Extract strings based on conditions

General
Highlighted
Enthusiast

Extract strings based on conditions

 

Have a kind of an URL in which I have to extract a word after a particular string:

 

Example:

https://www.google.co.in/search/d1_lang=EN&d1_word=community%2522teradata page&ei=V6CYW-WGMMrUvATB9IDQCQ&q

 

Here, I would need to extract the string after d1_word but before ampersand and display the o/p as:

community teradata page

(%2522 should be ignored)


Accepted Solutions
Junior Contributor

Re: Extract strings based on conditions

You can extract using NVP and then remove the digits using a regex:

RegExp_Replace(Nvp(url, 'd1_word', '&', '='), '%[0-9]*', ' ')

 

1 ACCEPTED SOLUTION
3 REPLIES
Junior Contributor

Re: Extract strings based on conditions

You can extract using NVP and then remove the digits using a regex:

RegExp_Replace(Nvp(url, 'd1_word', '&', '='), '%[0-9]*', ' ')

 

Enthusiast

Re: Extract strings based on conditions

Thank you.

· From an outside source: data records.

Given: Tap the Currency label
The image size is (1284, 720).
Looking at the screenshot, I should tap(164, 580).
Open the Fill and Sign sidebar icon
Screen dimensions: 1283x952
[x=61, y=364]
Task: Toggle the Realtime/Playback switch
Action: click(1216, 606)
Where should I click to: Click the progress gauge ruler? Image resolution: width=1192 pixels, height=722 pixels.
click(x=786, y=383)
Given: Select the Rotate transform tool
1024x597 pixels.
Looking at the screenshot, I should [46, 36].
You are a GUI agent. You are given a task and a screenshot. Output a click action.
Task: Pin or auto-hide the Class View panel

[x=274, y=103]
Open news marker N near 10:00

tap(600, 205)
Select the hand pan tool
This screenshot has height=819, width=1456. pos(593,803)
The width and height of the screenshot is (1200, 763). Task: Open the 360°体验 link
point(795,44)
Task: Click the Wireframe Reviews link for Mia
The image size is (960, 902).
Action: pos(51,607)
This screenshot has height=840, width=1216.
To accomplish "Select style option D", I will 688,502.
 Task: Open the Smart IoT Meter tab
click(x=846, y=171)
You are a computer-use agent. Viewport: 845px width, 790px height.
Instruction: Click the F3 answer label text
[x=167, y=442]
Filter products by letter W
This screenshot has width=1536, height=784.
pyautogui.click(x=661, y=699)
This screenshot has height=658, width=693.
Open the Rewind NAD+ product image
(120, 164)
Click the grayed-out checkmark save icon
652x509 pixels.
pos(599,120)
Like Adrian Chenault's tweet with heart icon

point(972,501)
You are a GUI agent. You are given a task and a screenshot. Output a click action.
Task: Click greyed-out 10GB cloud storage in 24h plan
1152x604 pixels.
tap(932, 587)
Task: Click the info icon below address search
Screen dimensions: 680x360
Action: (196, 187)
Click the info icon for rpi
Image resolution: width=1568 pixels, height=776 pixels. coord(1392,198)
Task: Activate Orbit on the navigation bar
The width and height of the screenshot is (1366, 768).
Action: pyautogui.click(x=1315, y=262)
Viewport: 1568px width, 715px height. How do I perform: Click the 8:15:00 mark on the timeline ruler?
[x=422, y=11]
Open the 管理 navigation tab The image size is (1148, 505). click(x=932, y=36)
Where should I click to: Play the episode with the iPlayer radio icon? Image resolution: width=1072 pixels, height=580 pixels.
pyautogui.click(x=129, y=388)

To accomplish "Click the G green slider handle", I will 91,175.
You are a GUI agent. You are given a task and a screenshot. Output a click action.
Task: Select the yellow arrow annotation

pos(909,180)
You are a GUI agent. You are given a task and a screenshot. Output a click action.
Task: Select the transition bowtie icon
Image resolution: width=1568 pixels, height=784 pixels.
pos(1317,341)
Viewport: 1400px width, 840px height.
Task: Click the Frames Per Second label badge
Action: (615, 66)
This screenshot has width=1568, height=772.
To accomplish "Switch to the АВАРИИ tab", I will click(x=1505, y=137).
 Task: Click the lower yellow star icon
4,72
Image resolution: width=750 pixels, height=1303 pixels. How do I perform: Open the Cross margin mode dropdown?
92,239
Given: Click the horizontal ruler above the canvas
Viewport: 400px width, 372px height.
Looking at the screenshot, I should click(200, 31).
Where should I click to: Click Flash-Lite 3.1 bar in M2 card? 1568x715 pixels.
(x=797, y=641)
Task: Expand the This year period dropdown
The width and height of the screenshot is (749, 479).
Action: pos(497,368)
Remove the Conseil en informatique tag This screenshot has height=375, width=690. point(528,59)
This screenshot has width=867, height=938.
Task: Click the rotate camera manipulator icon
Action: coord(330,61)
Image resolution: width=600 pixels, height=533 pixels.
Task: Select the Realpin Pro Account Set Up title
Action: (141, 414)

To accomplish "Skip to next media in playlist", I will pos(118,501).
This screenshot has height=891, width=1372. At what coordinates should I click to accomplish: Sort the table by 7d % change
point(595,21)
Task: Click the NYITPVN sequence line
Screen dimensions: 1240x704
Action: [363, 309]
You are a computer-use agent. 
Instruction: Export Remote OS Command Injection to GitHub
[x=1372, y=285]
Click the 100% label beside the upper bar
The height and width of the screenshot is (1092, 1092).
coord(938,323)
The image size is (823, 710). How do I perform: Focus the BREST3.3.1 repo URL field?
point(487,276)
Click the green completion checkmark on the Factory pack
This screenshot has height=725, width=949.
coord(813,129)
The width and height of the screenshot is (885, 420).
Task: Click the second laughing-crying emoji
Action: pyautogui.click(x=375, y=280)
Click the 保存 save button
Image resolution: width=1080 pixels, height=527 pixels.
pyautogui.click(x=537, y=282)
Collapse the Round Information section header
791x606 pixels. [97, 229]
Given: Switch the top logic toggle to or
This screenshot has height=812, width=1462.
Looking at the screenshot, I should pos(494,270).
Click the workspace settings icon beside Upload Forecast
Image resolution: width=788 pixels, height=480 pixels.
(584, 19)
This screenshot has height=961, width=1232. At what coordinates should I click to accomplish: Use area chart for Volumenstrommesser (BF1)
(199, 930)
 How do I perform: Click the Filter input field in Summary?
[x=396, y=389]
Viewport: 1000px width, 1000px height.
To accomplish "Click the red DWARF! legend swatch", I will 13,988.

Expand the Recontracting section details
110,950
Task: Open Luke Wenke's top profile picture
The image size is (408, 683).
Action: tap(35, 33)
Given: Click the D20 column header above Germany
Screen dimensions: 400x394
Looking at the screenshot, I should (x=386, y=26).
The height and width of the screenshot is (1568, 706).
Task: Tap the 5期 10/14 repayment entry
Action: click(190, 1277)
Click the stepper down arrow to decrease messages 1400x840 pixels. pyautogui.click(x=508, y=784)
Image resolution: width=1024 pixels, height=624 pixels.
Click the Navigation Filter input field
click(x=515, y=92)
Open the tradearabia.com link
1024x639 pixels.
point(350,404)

It works!

 

But, it also has some plus signs in between as below in few URLS:

1st url:d1_word=community%2522teradata page

2nd url: d1_word=community+teradata page+search&

 

Above query works perfectly fine when % and digits are involved ie., for 1st URl.

 

How do I remove plus signs from here in the same query? 

Can i refine the same query to include other conditions to remove + sign also?

 

 

Teradata Employee

Re: Extract strings based on conditions

Hi Phoenix,

 


How do I remove plus signs from here in the same query? 

Can i refine the same query to include other conditions to remove + sign also? 


Sure, you can use the or functionnality of regexp which is done via the pipe character.

As the plus character is a significant one, you have to escape it.

 

Starting from @dnoeth formulas, this regular expression will do the job :

RegExp_Replace(Nvp(url, 'd1_word', '&', '='), '%[0-9]*|\+', ' ')

If you want to add more character, just pipe and add them to the expression.